3) Stone Foundation – “Heavenly Father”

4) Marvin Gaye – “What’s Going On” & “What’s Happening, Brother”

5) Rumer – “What the World Needs Now Is Love”

Last week, Diane and I began re-watching Season 1 of Joan of Arcadia, about a teen (Amber Tamblyn) who speaks to God – and by “speaks,” I mean has actual conversations and debates with Him. He – and She, as God changes bodies and genders episode to episode and often within episodes – often has what seems to Joan to be a mundane, silly or overwhelming task for her to perform, such as joining the chess club or debate team, or throwing a party. Inevitably, however, it leads to a larger, positive event occurring within Joan’s world.

Interwoven throughout are the stories of Joan’s family – her father (Joe Mantegna), a cop in a big (but not too big) Maryland city; her mother (Mary Steenburgen), who works at her school; older brother Kevin (Jason Ritter), who’s still coming to terms with being a paraplegic following a car accident a year-and-a-half earlier; and younger brother Luke (Michael Welch), a brainiac who should never, ever, drink caffeine.

That summary doesn’t do the series, which lasted a scant two seasons (2003-2005) justice, I should add. 

All in all, it’s good with glimmers of greatness. The cast is excellent. The stories are a mix of sweet and bittersweet, with some surprising grittiness thrown into the mix – and not just when focused on the father, who faces evil – and politics – on the job. The give-and-takes between Joan and God are adroit, funny, smart, and even philosophically deep. And the growing concern of Joan’s folks over her eccentric behavior rings true. (They don’t know about her pipeline to the above, after all.)

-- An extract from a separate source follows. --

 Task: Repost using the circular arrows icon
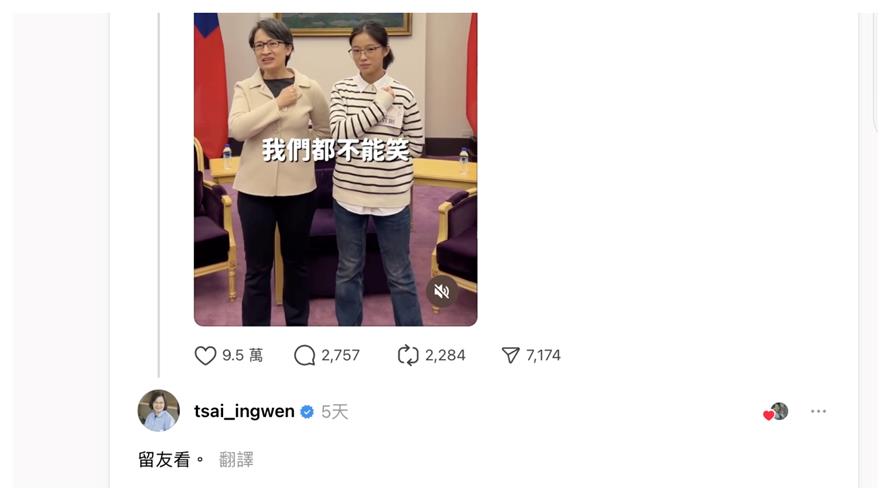coord(408,356)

Anyway, it’s a series I wanted to watch when it first aired, but in those days we were often out on Friday nights, and OnDemand didn’t include much network fare. We’d unhooked our VHS recorder in favor of a DVD player by then, too, so recording it was out. I did keep an eye on the DVD sets when they became available (and when I remembered to look), but was unwilling to fork over the $45-60 per season retailers originally wanted to charge. I was also shocked by its lack of availability on Netflix, Hulu or Amazon Prime. But, finally, God heard my prayers: Two years back, I stumbled across a sweet deal on Amazon. ($16 per season. Woo hoo!) 

We watched it in about a month, filed the DVDs away, and moved on. As one does.

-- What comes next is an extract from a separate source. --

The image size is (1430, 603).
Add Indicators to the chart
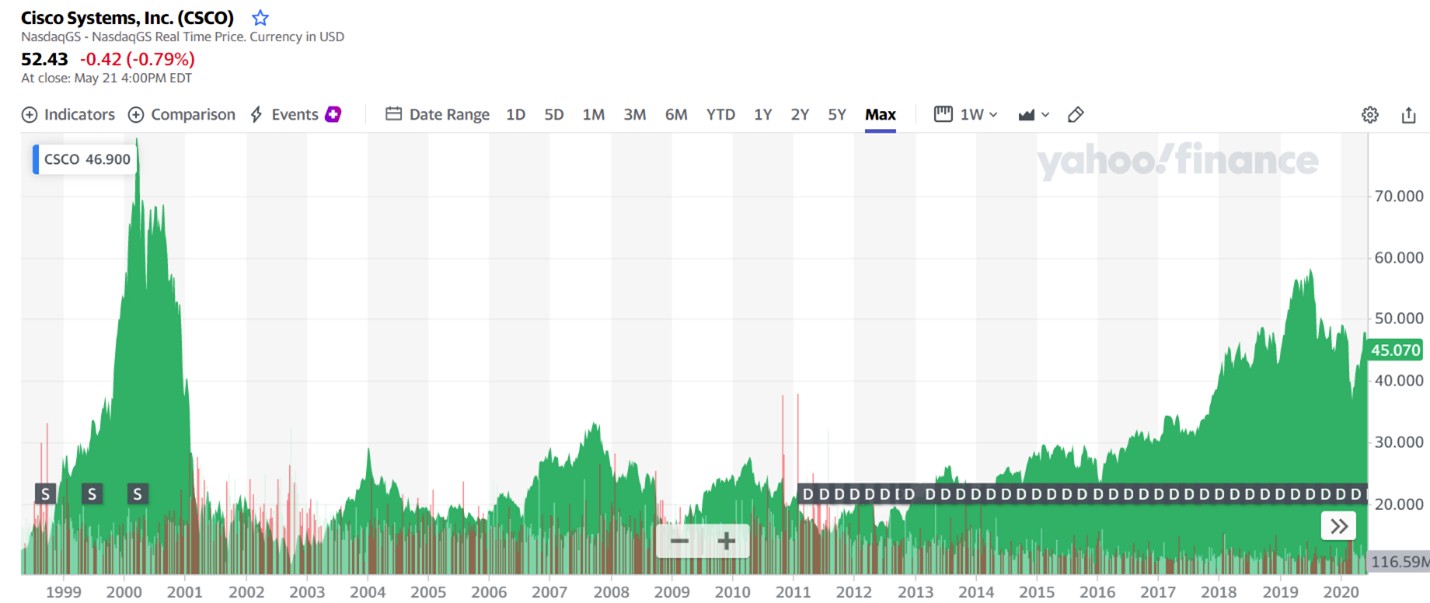(x=68, y=115)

But, as I said at the outset, we’re watching it again. I love the philosophy behind it. The notion that a good deed, no matter how small, can cause a domino-like run of goodness in the wider world that eventually circles back to you is the essence of karma, which I’ve subscribed to since I first heard “The End” by the Beatles a long, long time ago: “And in the end, the love you take is equal to the love you make.” What we put out is what we take in. Good begets good.

And Joan of Arcadia begets a smile. It’s a perfect escape from the insanity that has befallen the world, where kindness is too often seen as a vice.

And, with that, here’s today’s Top 5: God, Faith & Joan…of Arcadia.

1) Joan Osborne – “One of Us.” The theme song to Joan of Arcadia is this song, written by Eric Brazilian of the Hooters. It reached No. 4 on the pop charts.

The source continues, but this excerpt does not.